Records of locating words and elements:
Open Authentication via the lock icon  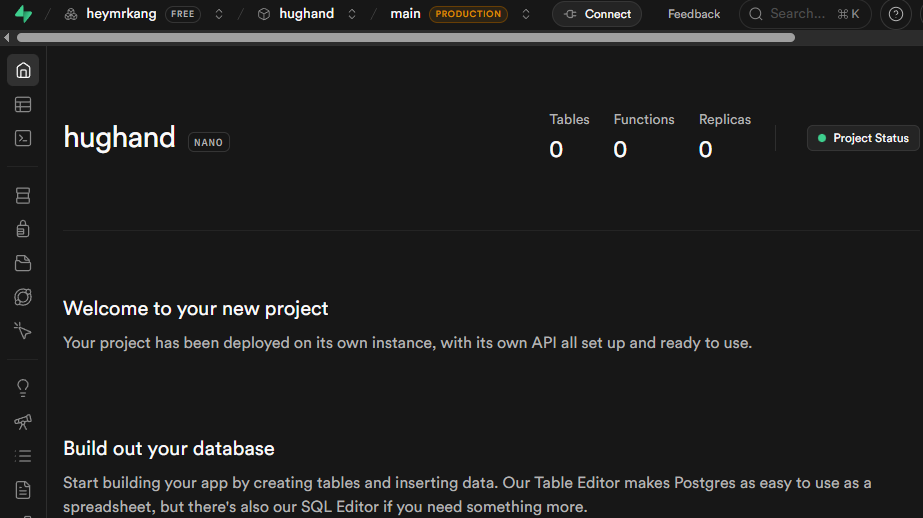(23, 229)
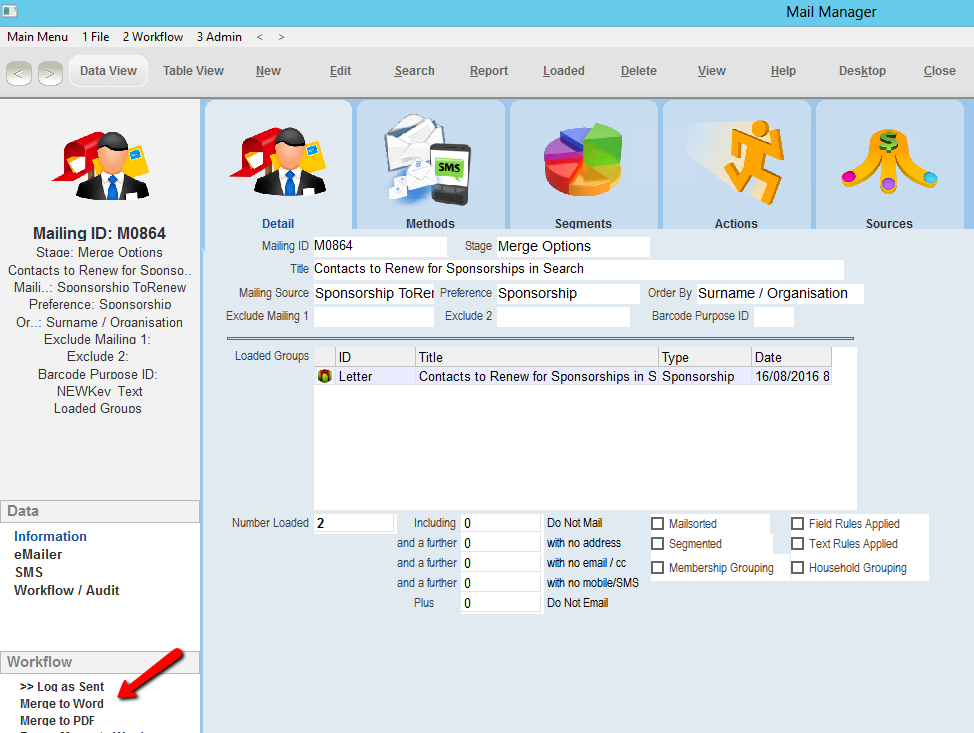This screenshot has height=733, width=974.
Task: Tick the Segmented checkbox
Action: tap(658, 544)
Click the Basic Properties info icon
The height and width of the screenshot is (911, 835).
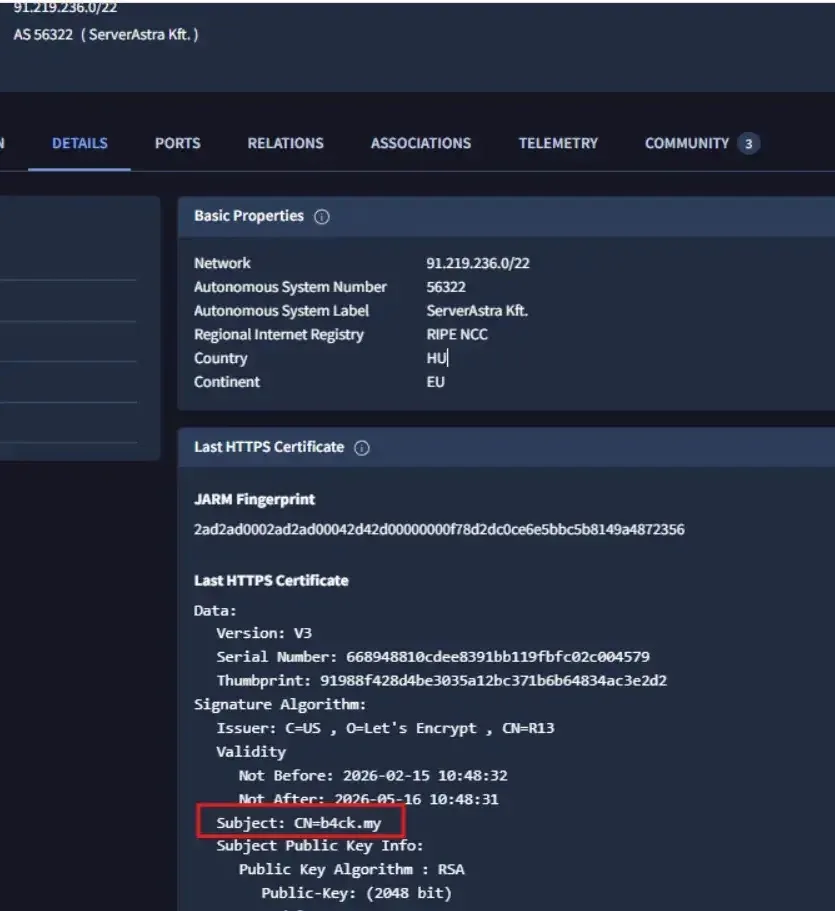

WHAT YOU WILL DO
Return the lines of the records from the one containing "Click the Basic Properties info icon" through the end, both included, without changing them. Leave the pictures out of the answer.

ANSWER TO THE PROBLEM
Click the Basic Properties info icon
The height and width of the screenshot is (911, 835).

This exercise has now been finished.